More than half of the 604-word story was not written by the newspaper's reporters, yet there is no indication that the material is the work of someone else. As I've written before, this is not a hazy area. Cutting and pasting without proper attribution is unacceptable by any and all journalistic standards. Why do ING newspapers allow it?

Thursday, March 4, 2010

Those for and against gambling stake out ground

House Speaker Bob DeLeo restarted the push for legalized gaming in Massachusetts today with a speech before the Greater Boston Chamber of Commerce that outlined his proposal: two resort casinos and slot machines at the state's four racetracks.

According to the story, both the governor and Senate President Therese Murray expressed reservations about slot machines, saying that they wouldn't bring the thousands of jobs that full-scale casinos would bring. I have to believe, however, that the trio will get themselves lined up behind the same plan before legislative action moved forward in earnest.
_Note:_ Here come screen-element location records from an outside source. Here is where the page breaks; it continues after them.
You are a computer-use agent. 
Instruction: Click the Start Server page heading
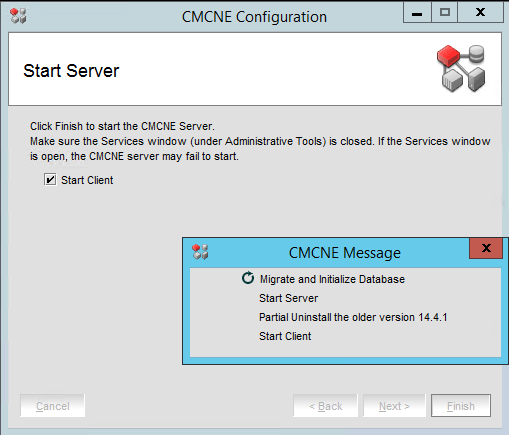[71, 71]
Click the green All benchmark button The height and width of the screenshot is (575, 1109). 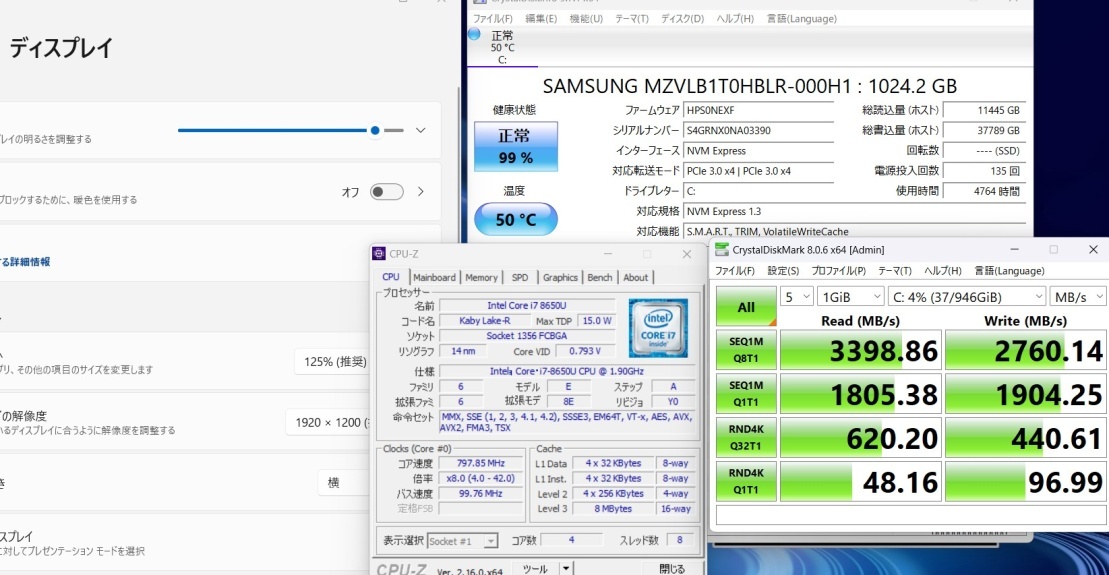coord(746,307)
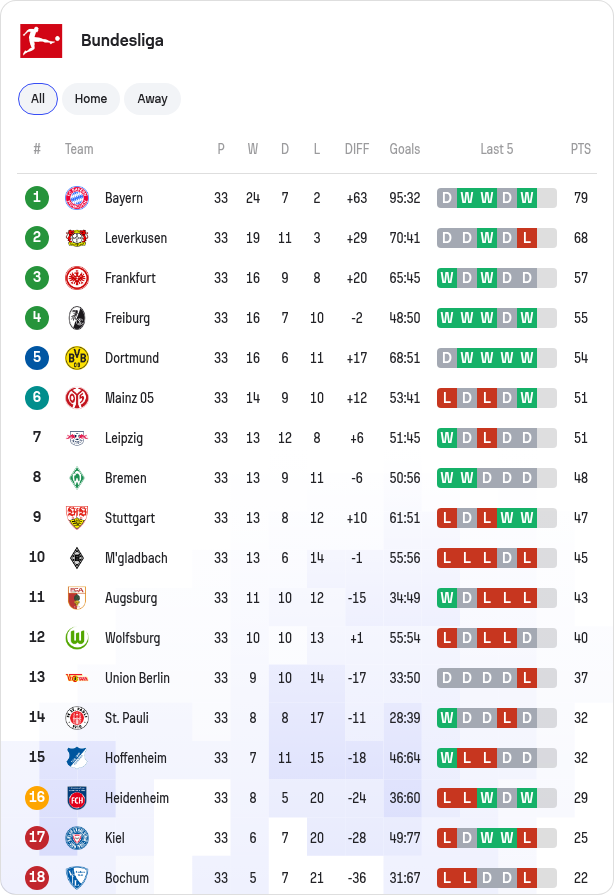
Task: Select the Leverkusen club crest
Action: 77,238
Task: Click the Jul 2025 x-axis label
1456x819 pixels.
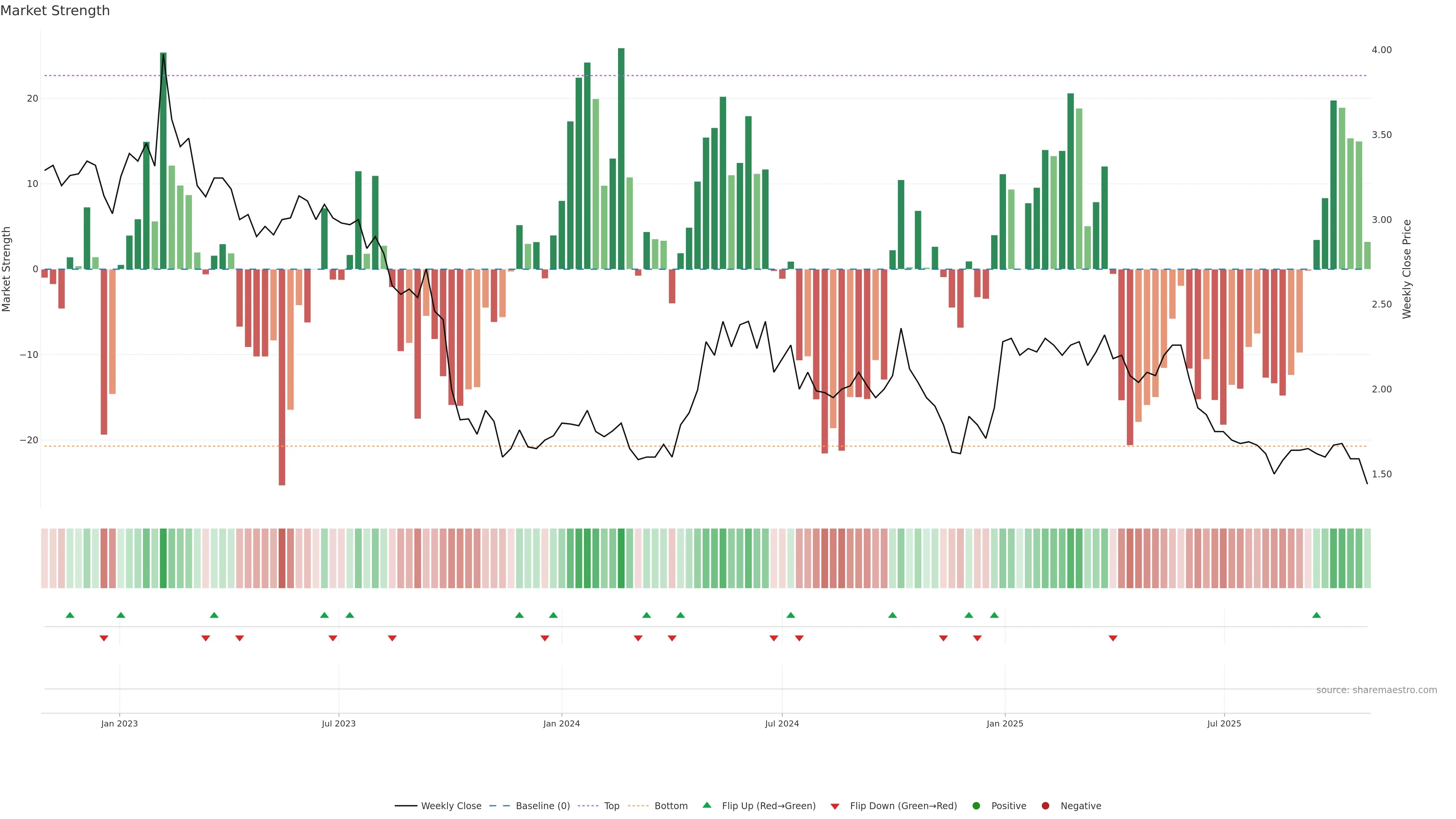Action: point(1224,723)
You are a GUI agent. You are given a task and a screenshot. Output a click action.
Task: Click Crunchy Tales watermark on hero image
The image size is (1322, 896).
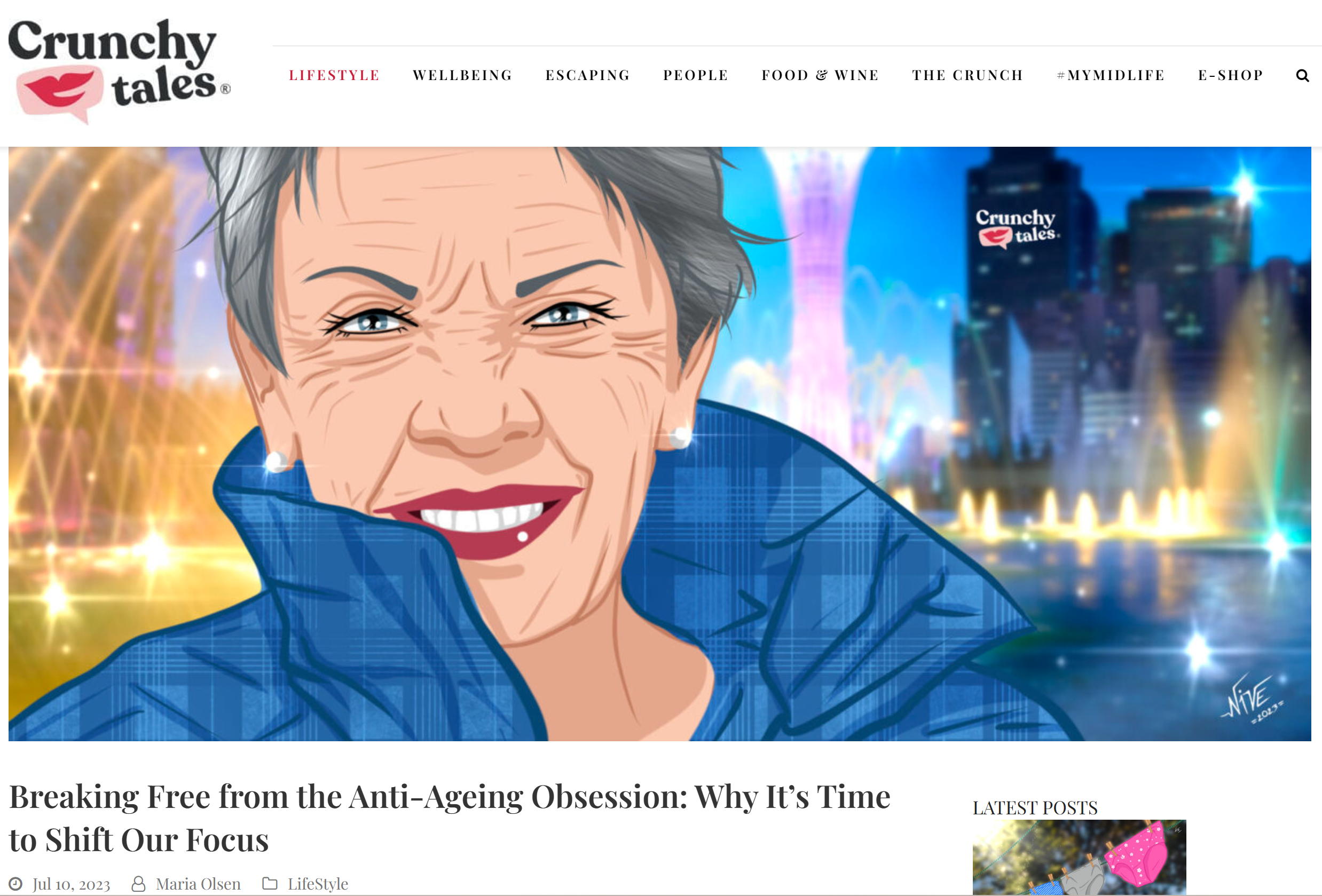(x=1017, y=228)
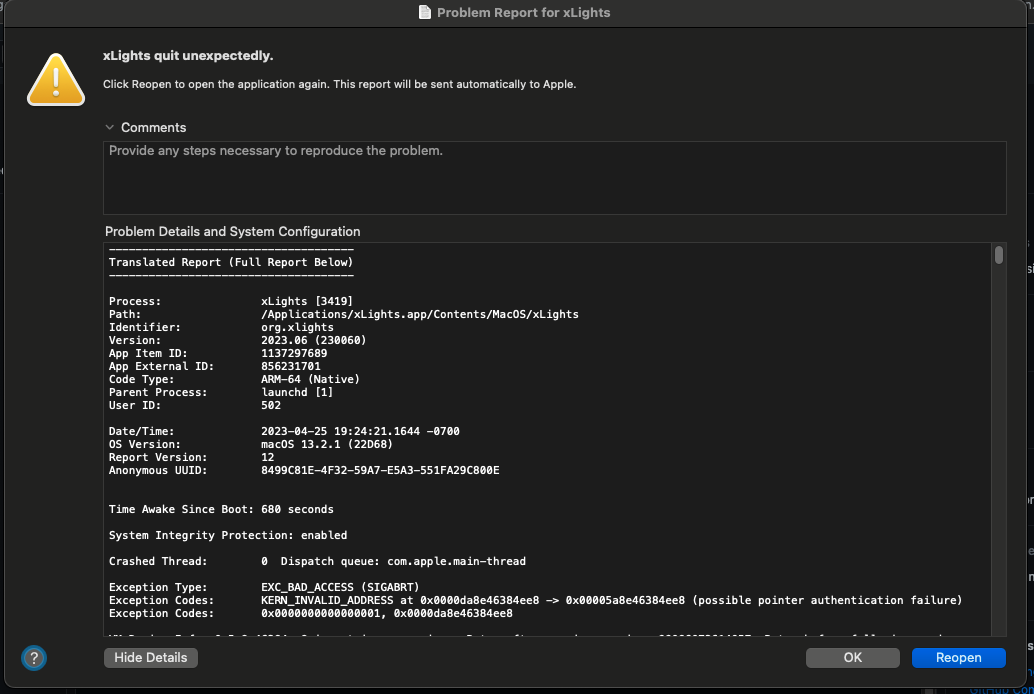Click the yellow warning triangle icon

55,79
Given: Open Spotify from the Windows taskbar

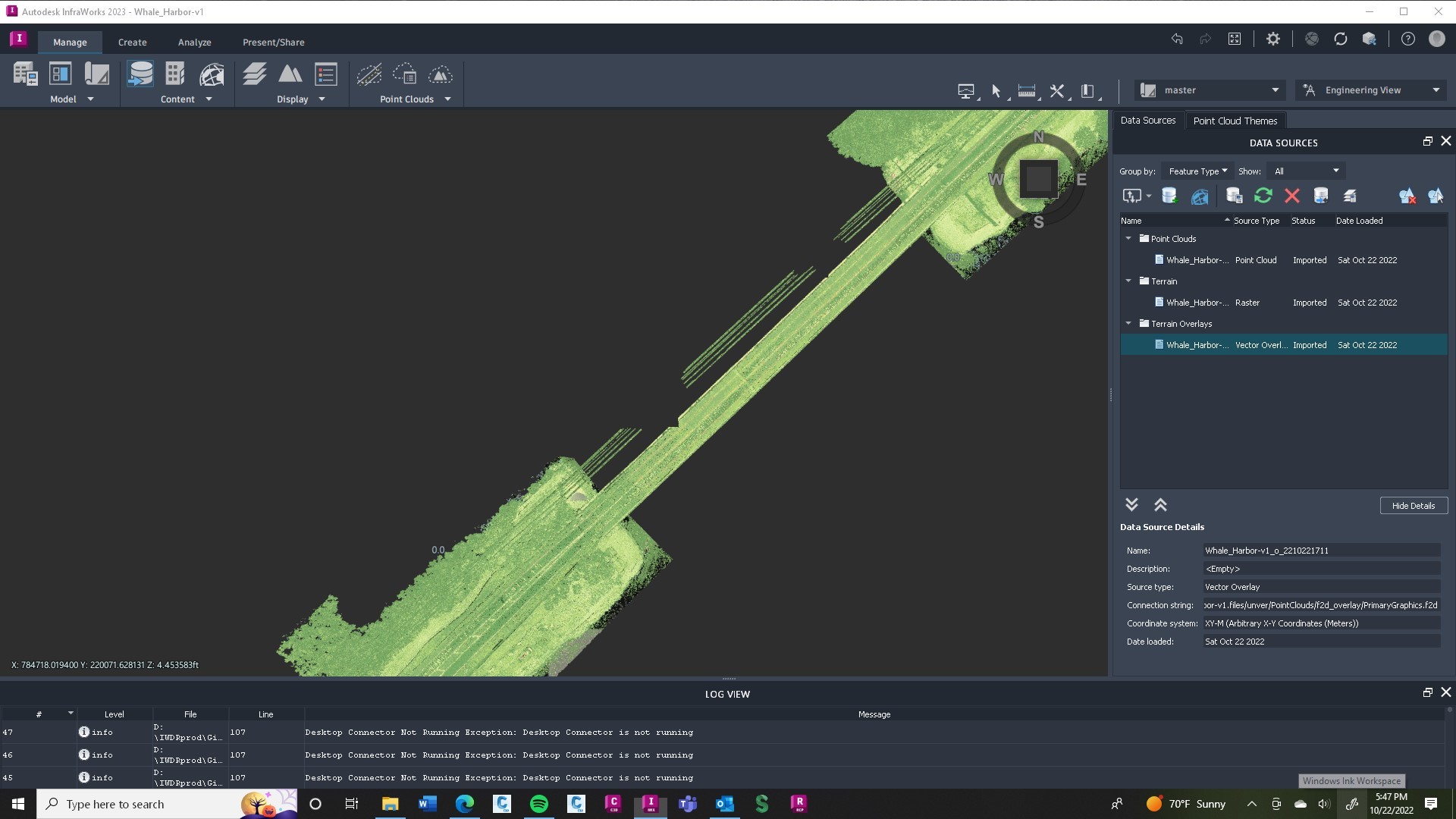Looking at the screenshot, I should pos(539,803).
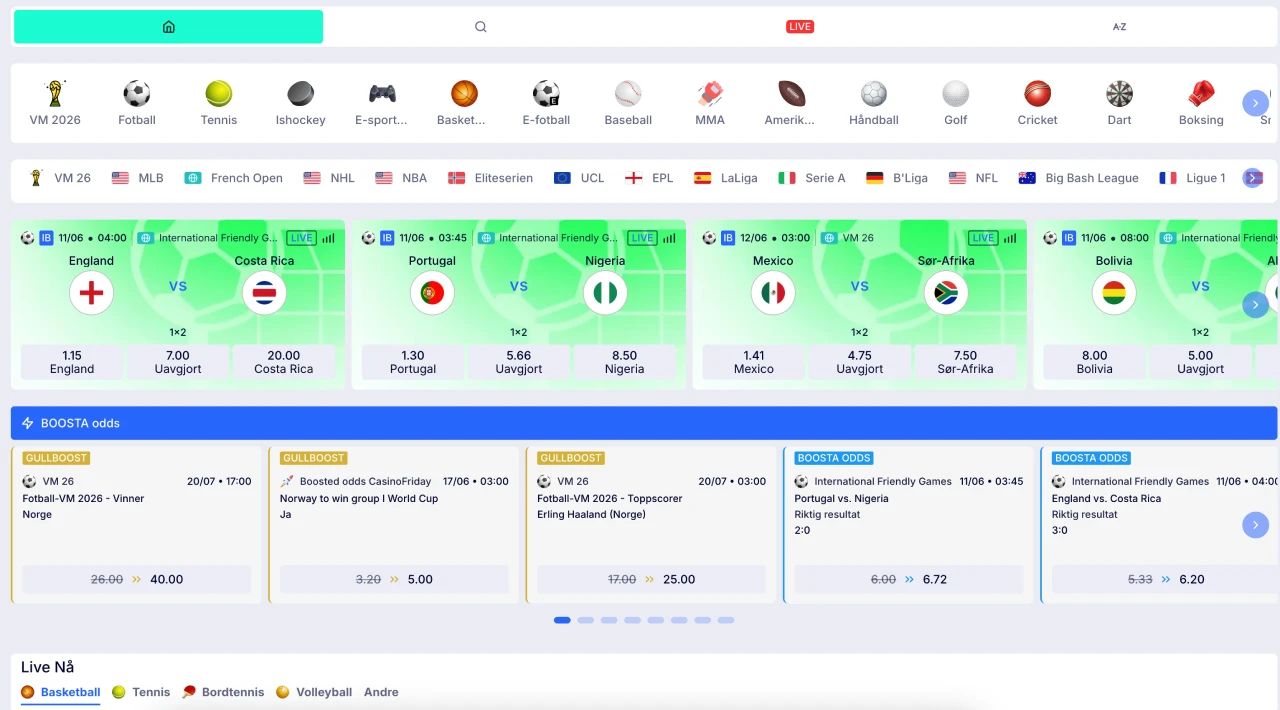Advance the featured matches carousel arrow
Viewport: 1280px width, 710px height.
(1255, 305)
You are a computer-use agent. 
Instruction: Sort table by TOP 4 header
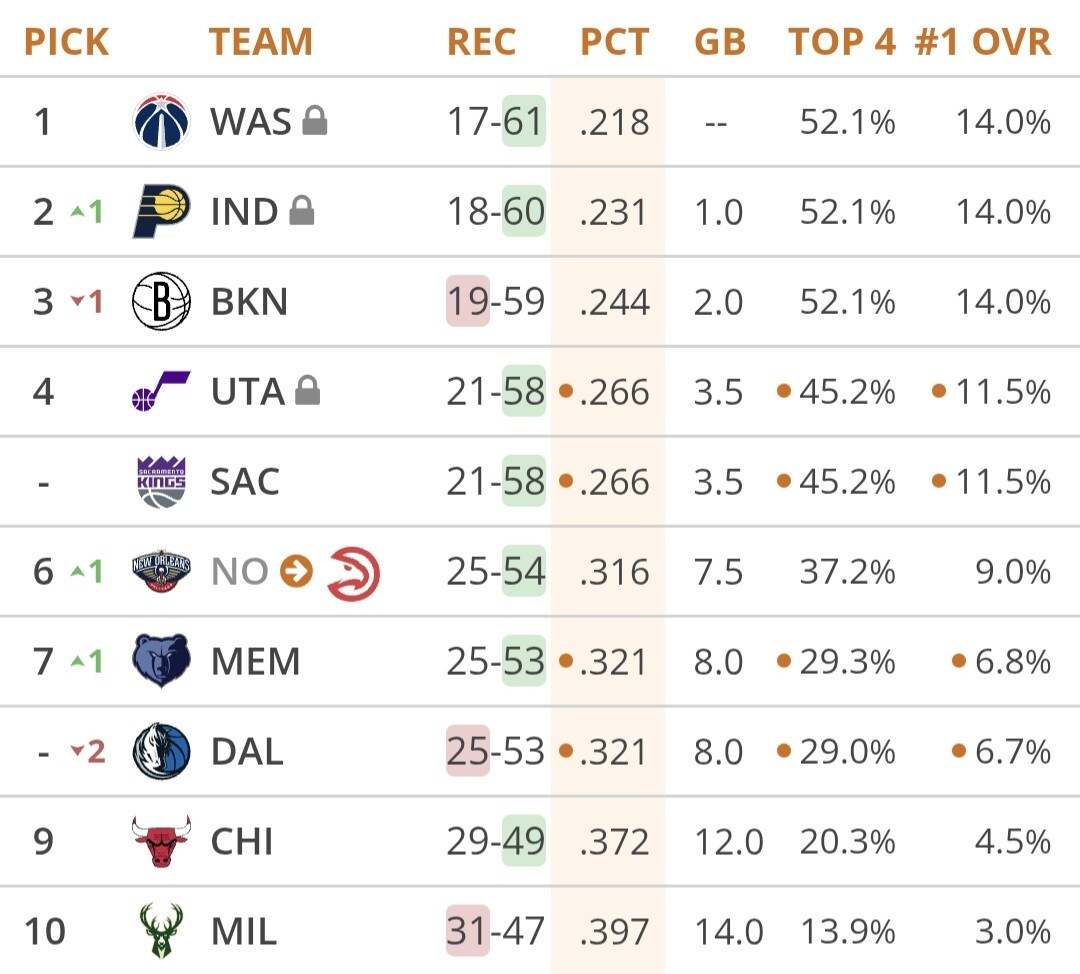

Meanwhile, there are groups out there who are preparing to fight back. Check out their web sites at United to Stop Slots in Massachusetts and

Monday, March 1, 2010

Placing their bets

The moneyed interests are pouring dollars into the campaign bank accounts of Massachusetts politicians as the latest push to legalize casinos is about to ramp up. The Associated Press reports that, "The amount spent by firms, unions and interest groups hoping to influence the gambling debate has grown from just more than $800,000 in 2006 to more than $2 million in 2009..."

The story says that Suffolk Downs spent $336,000 on lobbyists last year, and Las Vegas casino owners Sands ($122,500) and Harrah's ($60,000) also greased the wheels of democracy with fistfuls of cash. All of these out-of-state interests (Suffolk Downs is owned by developer Richard Fields) stand to make hundreds of millions of dollars if they can get their hands on a piece of the casino pie. That is cash taken out of circulation here and spent on yachts, mansions, and caviar by those already at the top of the heap.

House Speaker Robert DeLeo has indicated that he will introduce legislation on legalizing casino gambling within the next two weeks.